The Cathedral of Saint Mary of Bayonne or the Cathedral of Our Lady of Bayonne (French: Cathédrale Sainte-Marie de Bayonne or Cathédrale Notre-Dame de Bayonne; Basque: Santa Maria katedrala or Andre Maria katedrala), commonly known as Bayonne Cathedral, is a Roman Catholic church in the town of Bayonne, France. It is the seat of the former Bishops of Bayonne, now the Bishops of Bayonne, Lescar, and Oloron. The cathedral is in the Gothic architectural tradition.

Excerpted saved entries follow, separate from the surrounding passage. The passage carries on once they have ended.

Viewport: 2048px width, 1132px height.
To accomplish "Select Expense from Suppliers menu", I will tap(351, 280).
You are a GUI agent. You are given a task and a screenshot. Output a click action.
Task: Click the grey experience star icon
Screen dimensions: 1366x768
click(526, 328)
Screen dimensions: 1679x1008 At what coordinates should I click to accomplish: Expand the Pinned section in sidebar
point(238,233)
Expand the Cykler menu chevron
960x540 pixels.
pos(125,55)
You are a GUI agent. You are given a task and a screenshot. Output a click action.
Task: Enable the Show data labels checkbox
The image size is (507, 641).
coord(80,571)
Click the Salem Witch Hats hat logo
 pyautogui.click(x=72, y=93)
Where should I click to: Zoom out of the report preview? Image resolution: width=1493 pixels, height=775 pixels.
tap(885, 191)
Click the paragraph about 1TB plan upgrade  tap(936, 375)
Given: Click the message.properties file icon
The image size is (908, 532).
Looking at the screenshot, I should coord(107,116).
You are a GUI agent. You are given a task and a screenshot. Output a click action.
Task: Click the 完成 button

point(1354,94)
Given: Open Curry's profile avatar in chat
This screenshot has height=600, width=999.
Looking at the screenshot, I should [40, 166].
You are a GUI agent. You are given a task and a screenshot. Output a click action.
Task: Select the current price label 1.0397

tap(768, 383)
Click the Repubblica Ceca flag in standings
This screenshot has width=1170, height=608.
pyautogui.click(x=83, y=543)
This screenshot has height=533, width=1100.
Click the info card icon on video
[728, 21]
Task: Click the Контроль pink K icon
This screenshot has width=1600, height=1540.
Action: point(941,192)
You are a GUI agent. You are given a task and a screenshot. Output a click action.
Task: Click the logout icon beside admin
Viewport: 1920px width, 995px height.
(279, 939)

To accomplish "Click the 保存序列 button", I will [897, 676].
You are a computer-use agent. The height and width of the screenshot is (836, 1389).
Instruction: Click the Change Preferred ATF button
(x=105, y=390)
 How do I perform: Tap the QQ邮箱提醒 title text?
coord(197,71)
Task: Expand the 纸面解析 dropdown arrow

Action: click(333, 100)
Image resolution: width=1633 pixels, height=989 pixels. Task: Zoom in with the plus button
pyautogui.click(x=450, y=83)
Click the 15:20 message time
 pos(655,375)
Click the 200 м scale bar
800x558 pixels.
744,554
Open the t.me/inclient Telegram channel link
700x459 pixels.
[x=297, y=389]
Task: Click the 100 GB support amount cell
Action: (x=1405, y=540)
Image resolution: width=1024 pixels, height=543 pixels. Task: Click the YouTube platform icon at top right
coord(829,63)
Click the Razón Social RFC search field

The site was previously occupied by a Romanesque cathedral that was destroyed by two fires in 1258 and 1310. Construction of the present cathedral began in the 13th century and was completed at the beginning of the 17th, except for the two spires which were not finished until the 19th century. The structure has been much restored and refurbished, notably by Émile Boeswildwald, architect to the French government in the 19th century, and a pupil of Eugène Viollet-le-Duc.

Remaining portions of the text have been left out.